On 18 April, German forces surrounded the ghetto in preparation for its liquidation. Altman, whose function was still to relay messages, reported the initial success of the resistance to Zuckerman via telephone. On 21 April, as the Germans began to burn the ghetto, Anielewicz took refuge in a bunker at 18 Mila Street; Altman became the courier between the command bunker and another bunker where the wounded were held. She also rescued some fighters from the fires. At this time, the fighters decided to try to escape via the sewer system. When the Germans discovered the Mila Street bunker on 8 May, they filled it with gas to force the inhabitants to leave. Anielewicz and many other resistance fighters committed suicide. Altman, although wounded, was one of six who managed to escape and was found by Zivia Lubetkin and Marek Edelman, who smuggled her out to the Aryan side.

Altman hid with other Jewish fighters in a celluloid factory.

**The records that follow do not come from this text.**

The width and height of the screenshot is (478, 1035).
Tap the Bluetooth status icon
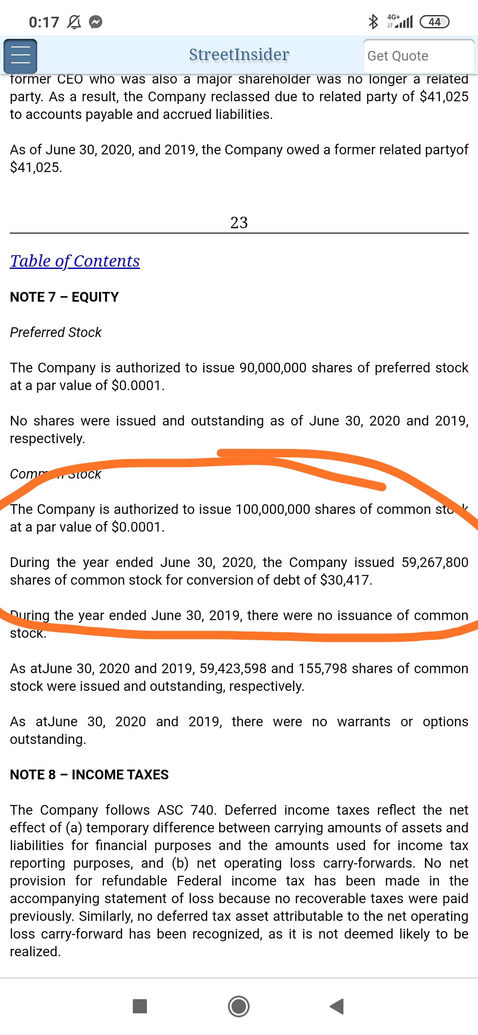[x=373, y=21]

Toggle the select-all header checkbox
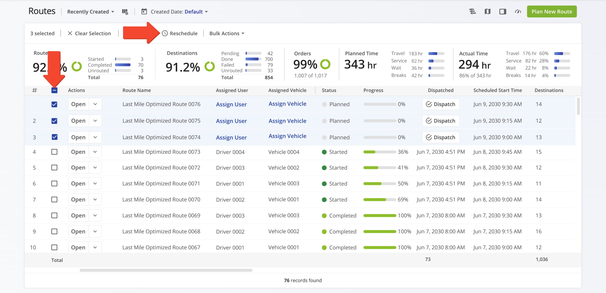click(x=54, y=90)
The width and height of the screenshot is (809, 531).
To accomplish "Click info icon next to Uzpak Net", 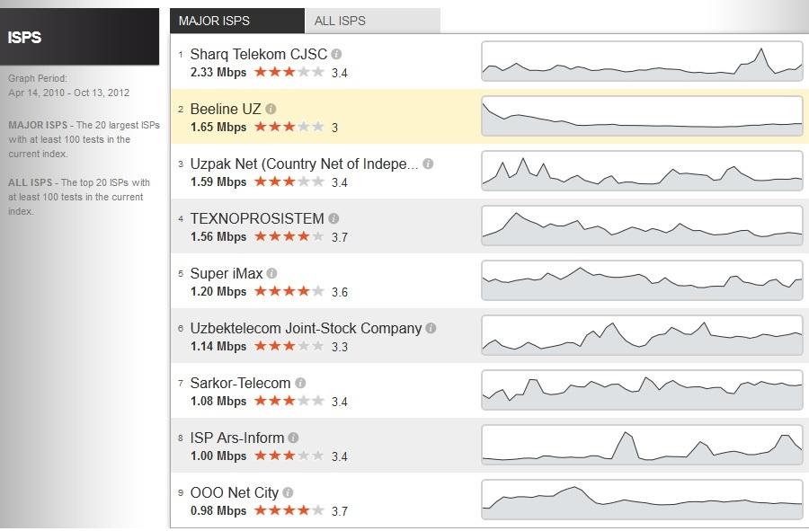I will point(428,164).
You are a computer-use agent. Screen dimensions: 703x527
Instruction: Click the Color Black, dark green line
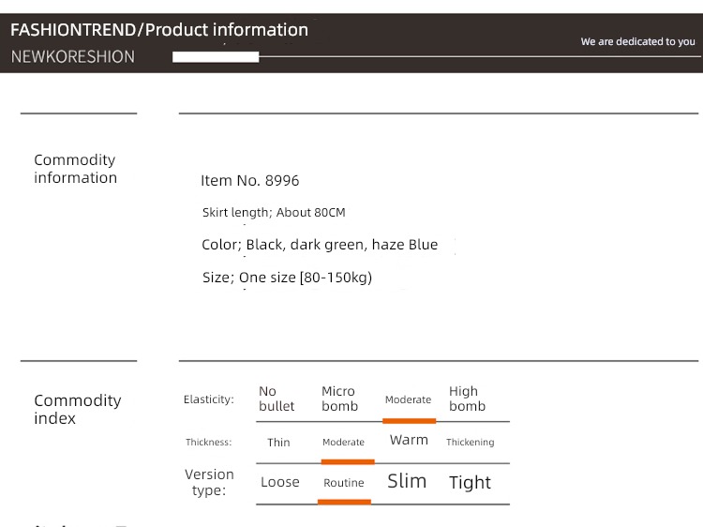pyautogui.click(x=320, y=245)
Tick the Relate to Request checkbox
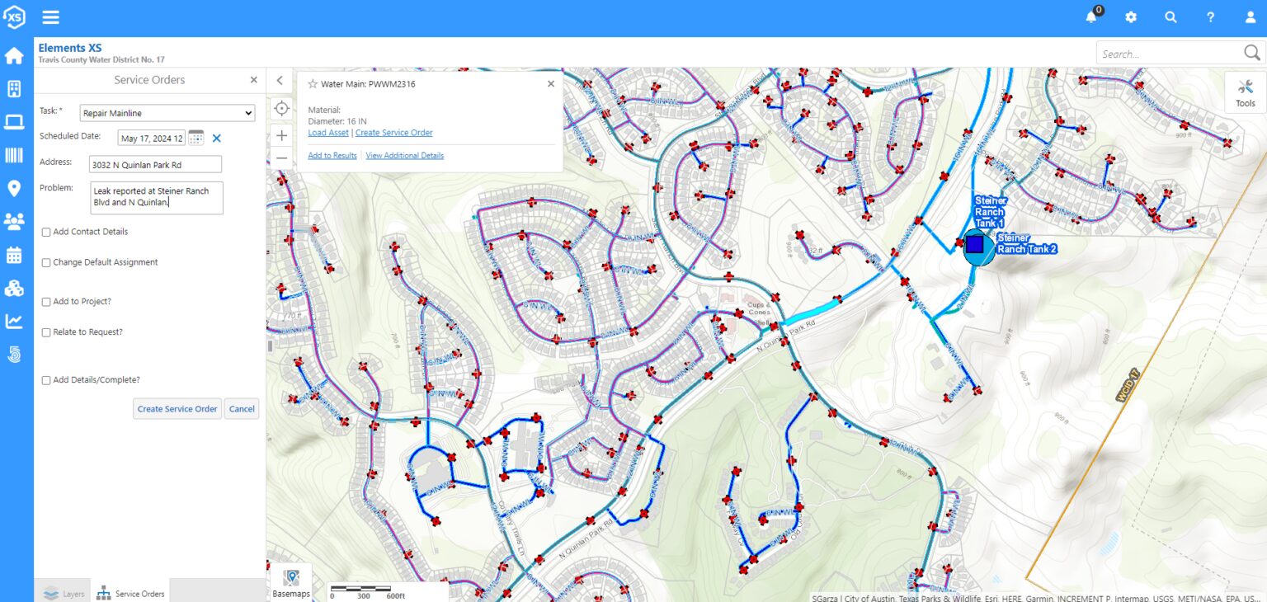 tap(46, 332)
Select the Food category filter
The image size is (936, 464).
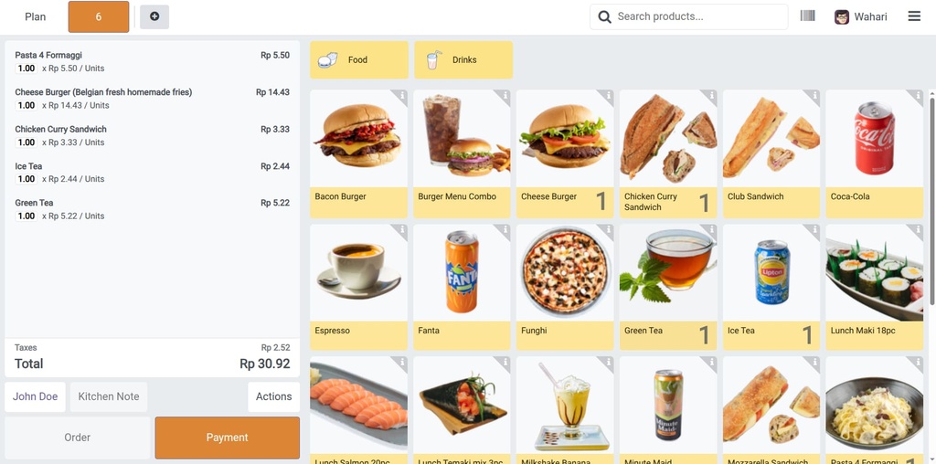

On 24 May, an accidental fire broke out. Severely burned, Altman was forced into the open where she was captured by police who turned her over to the Gestapo. She died of her injuries two days later.

==Legacy==
Altman was posthumously awarded the Silver Cross of the Military Order of Virtuti Militari by the decision of the President of the Polish People's Republic on April 1, 1948, for her merits in the underground struggle during the occupation.

She was portrayed by American actress Leelee Sobieski in the 2001 television film Uprising.